§ **REQUIREMENT**
The line containing "No (30, 315)" opens the span to copy, and the last line of the records below closes it. Write out that span exactly.

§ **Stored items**
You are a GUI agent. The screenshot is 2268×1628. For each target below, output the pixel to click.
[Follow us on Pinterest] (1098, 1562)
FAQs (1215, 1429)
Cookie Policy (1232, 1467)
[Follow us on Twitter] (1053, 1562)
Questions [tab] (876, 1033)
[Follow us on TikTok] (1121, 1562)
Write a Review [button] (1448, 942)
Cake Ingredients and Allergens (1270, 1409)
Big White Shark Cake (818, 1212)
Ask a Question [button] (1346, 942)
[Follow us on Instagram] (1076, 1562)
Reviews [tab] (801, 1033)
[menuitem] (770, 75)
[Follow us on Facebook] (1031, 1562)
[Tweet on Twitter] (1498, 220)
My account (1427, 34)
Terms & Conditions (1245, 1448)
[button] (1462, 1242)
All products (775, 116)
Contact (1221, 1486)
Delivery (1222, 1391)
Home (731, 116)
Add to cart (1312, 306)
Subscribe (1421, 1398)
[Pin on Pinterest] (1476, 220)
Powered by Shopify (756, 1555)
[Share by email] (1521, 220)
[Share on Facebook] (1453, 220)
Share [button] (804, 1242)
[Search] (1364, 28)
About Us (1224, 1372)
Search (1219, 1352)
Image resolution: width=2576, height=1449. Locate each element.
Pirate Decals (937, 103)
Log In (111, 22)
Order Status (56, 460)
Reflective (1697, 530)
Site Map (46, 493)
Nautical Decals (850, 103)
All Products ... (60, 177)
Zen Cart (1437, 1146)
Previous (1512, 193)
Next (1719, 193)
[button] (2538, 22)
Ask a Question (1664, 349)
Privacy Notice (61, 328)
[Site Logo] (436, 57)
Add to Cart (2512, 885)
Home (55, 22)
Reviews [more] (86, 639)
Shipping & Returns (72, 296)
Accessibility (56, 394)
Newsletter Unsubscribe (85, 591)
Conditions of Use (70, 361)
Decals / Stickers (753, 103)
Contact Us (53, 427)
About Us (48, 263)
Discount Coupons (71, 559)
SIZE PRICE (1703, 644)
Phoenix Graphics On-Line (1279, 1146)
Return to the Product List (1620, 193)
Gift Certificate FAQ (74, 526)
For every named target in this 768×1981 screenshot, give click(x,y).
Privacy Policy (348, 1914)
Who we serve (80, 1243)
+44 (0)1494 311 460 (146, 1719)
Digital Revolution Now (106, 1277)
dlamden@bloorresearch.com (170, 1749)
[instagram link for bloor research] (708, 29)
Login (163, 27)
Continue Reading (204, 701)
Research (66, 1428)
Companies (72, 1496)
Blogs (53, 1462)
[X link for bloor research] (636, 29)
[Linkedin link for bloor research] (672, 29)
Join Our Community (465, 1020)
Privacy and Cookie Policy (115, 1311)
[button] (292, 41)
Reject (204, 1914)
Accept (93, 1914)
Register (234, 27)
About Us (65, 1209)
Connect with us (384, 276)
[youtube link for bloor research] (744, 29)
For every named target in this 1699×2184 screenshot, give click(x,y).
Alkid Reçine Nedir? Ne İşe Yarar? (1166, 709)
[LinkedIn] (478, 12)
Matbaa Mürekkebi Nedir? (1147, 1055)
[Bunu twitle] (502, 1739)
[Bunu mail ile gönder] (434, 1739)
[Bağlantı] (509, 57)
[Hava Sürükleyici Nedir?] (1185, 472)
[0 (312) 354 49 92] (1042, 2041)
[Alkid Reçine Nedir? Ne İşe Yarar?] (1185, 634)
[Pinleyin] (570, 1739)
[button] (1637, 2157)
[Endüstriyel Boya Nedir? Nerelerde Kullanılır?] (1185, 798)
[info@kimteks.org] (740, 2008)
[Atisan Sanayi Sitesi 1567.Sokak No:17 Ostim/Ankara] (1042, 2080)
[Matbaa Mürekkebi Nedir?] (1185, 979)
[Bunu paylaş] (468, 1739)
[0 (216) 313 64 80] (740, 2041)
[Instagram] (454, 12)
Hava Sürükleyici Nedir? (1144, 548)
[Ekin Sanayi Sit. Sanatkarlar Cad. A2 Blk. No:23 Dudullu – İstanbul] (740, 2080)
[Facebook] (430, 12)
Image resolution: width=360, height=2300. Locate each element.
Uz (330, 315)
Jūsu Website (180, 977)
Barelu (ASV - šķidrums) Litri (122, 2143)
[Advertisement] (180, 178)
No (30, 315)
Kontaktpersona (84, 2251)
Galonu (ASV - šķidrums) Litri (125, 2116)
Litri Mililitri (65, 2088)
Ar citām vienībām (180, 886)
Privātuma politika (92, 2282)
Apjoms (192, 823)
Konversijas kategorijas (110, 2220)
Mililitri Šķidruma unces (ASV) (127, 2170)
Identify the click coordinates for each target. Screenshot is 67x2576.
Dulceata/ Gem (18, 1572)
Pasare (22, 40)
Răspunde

§ **REPLY TO THE EXERCISE**
No (30, 315)
Kontaktpersona (84, 2251)
Galonu (ASV - šķidrums) Litri (125, 2116)
Litri Mililitri (65, 2088)
Ar citām vienībām (180, 886)
Privātuma politika (92, 2282)
Apjoms (192, 823)
Konversijas kategorijas (110, 2220)
Mililitri Šķidruma unces (ASV) (127, 2170)
Identify the click coordinates for each target. Screenshot is 67x2576.
Dulceata/ Gem (18, 1572)
Pasare (22, 40)
Răspunde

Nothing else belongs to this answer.